**WHAT YOU WILL DO**
Word for word, restate the records that follow.

/---

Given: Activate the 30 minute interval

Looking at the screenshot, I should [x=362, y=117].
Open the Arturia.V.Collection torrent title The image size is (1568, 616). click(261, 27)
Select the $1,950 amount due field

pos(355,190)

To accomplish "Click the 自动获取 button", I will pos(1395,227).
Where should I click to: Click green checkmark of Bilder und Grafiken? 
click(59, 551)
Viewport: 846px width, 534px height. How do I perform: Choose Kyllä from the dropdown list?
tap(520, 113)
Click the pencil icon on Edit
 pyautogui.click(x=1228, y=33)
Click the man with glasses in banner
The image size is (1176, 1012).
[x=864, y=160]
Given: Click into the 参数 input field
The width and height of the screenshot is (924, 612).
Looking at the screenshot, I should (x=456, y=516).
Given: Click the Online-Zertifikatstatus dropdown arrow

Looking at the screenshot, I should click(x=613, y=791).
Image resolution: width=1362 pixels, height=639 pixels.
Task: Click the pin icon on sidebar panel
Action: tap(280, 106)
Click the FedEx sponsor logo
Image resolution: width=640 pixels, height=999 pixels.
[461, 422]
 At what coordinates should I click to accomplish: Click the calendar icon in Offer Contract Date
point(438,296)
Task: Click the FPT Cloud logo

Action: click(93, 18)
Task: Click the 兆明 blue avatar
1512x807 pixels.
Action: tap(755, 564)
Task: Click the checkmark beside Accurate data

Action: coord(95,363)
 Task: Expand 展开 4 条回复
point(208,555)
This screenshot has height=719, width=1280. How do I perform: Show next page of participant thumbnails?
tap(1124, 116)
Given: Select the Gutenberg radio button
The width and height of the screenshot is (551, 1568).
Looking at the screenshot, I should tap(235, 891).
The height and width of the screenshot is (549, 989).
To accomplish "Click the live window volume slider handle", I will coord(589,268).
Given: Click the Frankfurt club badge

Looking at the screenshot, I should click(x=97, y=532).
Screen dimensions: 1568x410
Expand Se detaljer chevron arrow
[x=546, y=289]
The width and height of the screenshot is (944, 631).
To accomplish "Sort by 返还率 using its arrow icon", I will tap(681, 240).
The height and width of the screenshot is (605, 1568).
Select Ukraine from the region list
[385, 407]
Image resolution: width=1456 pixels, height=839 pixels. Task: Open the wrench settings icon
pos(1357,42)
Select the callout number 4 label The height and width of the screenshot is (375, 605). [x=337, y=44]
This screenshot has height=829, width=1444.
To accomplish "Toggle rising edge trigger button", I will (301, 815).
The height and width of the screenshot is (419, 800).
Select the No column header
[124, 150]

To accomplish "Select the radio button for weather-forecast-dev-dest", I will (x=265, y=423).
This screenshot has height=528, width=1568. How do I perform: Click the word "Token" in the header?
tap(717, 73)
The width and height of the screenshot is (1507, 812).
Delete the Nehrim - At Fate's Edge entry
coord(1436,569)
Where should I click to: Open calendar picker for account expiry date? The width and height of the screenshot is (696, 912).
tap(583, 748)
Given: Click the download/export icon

\---

**WRITTEN RESPONSE**
Given: Activate the 30 minute interval

Looking at the screenshot, I should [x=362, y=117].
Open the Arturia.V.Collection torrent title The image size is (1568, 616). click(261, 27)
Select the $1,950 amount due field

pos(355,190)

To accomplish "Click the 自动获取 button", I will pos(1395,227).
Where should I click to: Click green checkmark of Bilder und Grafiken? 
click(59, 551)
Viewport: 846px width, 534px height. How do I perform: Choose Kyllä from the dropdown list?
tap(520, 113)
Click the pencil icon on Edit
 pyautogui.click(x=1228, y=33)
Click the man with glasses in banner
The image size is (1176, 1012).
[x=864, y=160]
Given: Click into the 参数 input field
The width and height of the screenshot is (924, 612).
Looking at the screenshot, I should (x=456, y=516).
Given: Click the Online-Zertifikatstatus dropdown arrow

Looking at the screenshot, I should click(x=613, y=791).
Image resolution: width=1362 pixels, height=639 pixels.
Task: Click the pin icon on sidebar panel
Action: tap(280, 106)
Click the FedEx sponsor logo
Image resolution: width=640 pixels, height=999 pixels.
[461, 422]
 At what coordinates should I click to accomplish: Click the calendar icon in Offer Contract Date
point(438,296)
Task: Click the FPT Cloud logo

Action: click(93, 18)
Task: Click the 兆明 blue avatar
1512x807 pixels.
Action: tap(755, 564)
Task: Click the checkmark beside Accurate data

Action: coord(95,363)
 Task: Expand 展开 4 条回复
point(208,555)
This screenshot has height=719, width=1280. How do I perform: Show next page of participant thumbnails?
tap(1124, 116)
Given: Select the Gutenberg radio button
The width and height of the screenshot is (551, 1568).
Looking at the screenshot, I should tap(235, 891).
The height and width of the screenshot is (549, 989).
To accomplish "Click the live window volume slider handle", I will coord(589,268).
Given: Click the Frankfurt club badge

Looking at the screenshot, I should click(x=97, y=532).
Screen dimensions: 1568x410
Expand Se detaljer chevron arrow
[x=546, y=289]
The width and height of the screenshot is (944, 631).
To accomplish "Sort by 返还率 using its arrow icon", I will tap(681, 240).
The height and width of the screenshot is (605, 1568).
Select Ukraine from the region list
[385, 407]
Image resolution: width=1456 pixels, height=839 pixels. Task: Open the wrench settings icon
pos(1357,42)
Select the callout number 4 label The height and width of the screenshot is (375, 605). [x=337, y=44]
This screenshot has height=829, width=1444.
To accomplish "Toggle rising edge trigger button", I will (301, 815).
The height and width of the screenshot is (419, 800).
Select the No column header
[124, 150]

To accomplish "Select the radio button for weather-forecast-dev-dest", I will (x=265, y=423).
This screenshot has height=528, width=1568. How do I perform: Click the word "Token" in the header?
tap(717, 73)
The width and height of the screenshot is (1507, 812).
Delete the Nehrim - At Fate's Edge entry
coord(1436,569)
Where should I click to: Open calendar picker for account expiry date? The width and height of the screenshot is (696, 912).
tap(583, 748)
Given: Click the download/export icon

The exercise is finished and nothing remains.